» Task statement
Work out the count of lines in the material where the string "layer" shows up, and reply with it alone.

» Supplied data
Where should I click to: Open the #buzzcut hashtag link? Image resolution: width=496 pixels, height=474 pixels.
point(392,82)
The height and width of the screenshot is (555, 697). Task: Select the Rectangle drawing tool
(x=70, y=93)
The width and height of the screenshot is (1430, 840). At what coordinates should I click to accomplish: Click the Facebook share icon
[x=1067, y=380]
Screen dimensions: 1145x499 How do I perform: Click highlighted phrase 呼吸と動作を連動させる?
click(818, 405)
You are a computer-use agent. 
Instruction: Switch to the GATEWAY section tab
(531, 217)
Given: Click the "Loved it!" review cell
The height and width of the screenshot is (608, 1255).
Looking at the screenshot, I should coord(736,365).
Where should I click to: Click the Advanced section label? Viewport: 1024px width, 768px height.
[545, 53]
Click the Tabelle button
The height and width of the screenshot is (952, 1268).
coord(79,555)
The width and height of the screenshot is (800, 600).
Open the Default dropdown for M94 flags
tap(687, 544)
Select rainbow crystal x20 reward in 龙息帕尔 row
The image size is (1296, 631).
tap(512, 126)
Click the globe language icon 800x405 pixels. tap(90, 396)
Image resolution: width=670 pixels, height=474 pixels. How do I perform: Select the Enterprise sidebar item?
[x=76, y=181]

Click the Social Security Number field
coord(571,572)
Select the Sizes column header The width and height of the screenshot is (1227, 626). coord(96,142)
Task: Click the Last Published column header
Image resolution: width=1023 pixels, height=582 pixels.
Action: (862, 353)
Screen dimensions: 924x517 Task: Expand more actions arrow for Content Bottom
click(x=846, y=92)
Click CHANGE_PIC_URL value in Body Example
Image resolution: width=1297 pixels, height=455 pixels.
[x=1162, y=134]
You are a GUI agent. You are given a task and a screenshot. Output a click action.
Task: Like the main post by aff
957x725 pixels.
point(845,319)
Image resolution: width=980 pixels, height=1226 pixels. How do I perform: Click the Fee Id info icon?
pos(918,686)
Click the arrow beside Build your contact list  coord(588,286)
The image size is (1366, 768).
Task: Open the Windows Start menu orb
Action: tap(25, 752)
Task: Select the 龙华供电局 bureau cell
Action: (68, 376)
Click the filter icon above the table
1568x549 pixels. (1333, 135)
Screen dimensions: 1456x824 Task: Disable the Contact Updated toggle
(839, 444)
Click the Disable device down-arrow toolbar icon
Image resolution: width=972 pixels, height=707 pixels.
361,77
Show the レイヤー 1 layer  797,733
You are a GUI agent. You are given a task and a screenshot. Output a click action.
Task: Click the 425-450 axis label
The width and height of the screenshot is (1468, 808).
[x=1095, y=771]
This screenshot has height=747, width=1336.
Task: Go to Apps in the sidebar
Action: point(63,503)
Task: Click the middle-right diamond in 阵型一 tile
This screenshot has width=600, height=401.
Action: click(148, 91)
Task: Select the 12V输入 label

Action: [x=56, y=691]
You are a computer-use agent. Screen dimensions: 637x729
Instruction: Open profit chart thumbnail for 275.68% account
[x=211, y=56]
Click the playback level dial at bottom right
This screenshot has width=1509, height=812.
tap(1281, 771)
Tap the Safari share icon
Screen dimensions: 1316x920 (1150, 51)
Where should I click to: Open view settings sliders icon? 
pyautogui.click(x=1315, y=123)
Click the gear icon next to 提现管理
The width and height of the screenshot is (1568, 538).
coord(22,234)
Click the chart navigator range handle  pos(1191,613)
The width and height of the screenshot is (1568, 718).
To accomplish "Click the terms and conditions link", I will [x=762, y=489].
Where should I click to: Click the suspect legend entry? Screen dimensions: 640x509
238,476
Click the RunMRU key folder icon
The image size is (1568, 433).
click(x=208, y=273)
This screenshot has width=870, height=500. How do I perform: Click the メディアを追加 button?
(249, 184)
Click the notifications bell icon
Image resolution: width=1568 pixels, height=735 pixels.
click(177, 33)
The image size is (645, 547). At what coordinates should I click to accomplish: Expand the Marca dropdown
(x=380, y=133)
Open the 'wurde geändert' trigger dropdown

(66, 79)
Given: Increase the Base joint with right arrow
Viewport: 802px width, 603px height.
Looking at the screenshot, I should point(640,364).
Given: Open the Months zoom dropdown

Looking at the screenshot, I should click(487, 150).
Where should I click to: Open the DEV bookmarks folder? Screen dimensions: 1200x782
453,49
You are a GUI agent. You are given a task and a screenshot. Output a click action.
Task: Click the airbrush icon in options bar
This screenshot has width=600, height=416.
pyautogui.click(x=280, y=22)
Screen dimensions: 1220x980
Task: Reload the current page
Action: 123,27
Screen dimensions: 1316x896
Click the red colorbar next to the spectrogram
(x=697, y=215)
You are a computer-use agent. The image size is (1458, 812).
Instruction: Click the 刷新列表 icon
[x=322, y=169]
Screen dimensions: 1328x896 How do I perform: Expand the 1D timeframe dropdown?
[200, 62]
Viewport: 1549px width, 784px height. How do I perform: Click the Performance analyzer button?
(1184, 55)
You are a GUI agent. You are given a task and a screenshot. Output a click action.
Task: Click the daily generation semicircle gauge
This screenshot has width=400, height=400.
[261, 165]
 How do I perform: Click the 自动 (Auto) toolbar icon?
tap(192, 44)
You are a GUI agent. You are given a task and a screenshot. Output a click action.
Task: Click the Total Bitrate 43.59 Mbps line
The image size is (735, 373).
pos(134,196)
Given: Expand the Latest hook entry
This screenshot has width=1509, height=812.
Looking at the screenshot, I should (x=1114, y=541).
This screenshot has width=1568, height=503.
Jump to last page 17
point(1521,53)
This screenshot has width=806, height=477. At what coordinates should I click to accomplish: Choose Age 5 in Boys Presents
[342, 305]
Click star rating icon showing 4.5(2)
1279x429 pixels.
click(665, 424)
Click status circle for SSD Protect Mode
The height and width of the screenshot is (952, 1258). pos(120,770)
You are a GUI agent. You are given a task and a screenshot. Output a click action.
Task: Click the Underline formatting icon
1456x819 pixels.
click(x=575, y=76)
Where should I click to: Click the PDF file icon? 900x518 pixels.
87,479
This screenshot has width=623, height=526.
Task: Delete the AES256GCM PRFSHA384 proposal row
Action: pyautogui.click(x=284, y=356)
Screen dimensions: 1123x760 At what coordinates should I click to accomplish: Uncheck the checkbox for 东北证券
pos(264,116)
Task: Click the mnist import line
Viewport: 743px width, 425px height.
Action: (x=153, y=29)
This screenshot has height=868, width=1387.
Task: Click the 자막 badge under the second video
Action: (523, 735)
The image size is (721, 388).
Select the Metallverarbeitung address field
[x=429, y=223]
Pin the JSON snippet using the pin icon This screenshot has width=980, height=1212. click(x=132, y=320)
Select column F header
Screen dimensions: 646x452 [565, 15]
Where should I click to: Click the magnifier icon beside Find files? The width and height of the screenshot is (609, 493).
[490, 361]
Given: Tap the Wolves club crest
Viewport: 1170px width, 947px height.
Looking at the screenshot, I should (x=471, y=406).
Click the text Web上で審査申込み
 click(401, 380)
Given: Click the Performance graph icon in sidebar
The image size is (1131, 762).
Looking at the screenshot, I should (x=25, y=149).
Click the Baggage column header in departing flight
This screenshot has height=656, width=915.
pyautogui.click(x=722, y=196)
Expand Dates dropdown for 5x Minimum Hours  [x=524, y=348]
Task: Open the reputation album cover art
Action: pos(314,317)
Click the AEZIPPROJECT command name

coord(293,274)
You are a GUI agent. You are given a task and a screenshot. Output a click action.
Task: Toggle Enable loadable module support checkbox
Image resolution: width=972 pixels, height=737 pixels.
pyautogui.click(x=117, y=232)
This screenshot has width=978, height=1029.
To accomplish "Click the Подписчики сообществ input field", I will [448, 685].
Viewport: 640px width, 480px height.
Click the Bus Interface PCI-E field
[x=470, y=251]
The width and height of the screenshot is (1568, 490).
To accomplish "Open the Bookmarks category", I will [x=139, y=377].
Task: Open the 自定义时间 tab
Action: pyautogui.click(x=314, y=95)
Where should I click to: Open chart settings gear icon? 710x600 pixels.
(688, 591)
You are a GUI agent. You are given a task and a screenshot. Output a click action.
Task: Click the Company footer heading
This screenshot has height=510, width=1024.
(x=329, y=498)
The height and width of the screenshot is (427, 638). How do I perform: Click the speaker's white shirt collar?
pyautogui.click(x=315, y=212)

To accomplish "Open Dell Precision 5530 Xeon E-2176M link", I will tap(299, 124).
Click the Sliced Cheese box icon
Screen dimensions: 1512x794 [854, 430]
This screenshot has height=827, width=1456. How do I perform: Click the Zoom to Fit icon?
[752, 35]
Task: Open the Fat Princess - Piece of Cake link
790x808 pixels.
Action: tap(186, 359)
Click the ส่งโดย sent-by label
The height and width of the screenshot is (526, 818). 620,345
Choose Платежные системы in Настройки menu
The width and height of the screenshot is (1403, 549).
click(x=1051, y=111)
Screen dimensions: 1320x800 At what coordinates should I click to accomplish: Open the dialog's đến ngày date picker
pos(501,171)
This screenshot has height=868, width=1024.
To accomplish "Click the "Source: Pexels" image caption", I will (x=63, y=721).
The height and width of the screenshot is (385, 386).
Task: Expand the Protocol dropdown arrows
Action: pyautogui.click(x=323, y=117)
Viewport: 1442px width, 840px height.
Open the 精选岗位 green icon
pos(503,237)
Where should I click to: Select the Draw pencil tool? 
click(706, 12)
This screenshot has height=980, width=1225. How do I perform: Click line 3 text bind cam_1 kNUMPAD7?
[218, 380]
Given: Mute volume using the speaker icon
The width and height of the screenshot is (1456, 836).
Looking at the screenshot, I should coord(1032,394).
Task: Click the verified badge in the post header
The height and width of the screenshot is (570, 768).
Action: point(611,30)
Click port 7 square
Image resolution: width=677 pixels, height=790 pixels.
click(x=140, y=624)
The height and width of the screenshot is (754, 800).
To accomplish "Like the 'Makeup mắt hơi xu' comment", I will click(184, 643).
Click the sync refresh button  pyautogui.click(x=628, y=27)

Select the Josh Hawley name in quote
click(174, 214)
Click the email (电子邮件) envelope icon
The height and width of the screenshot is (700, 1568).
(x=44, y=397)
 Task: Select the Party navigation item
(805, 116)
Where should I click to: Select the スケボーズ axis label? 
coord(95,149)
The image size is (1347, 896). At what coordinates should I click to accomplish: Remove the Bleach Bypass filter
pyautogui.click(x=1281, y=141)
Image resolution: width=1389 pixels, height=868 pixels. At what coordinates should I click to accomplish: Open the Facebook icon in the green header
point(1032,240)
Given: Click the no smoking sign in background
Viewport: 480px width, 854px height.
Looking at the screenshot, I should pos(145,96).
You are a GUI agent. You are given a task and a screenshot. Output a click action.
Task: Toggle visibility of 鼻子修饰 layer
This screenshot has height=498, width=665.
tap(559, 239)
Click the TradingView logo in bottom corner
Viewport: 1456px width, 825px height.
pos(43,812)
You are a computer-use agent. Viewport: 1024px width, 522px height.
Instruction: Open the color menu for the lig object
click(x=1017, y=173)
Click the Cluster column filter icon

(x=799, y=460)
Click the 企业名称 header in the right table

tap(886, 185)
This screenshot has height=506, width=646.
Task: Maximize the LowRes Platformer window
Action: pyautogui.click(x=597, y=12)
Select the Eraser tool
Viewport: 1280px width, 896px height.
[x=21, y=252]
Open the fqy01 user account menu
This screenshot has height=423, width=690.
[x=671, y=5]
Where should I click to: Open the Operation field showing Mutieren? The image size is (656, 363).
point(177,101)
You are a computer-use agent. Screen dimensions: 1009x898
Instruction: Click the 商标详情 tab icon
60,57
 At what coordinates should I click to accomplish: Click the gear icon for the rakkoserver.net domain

» Answer box
2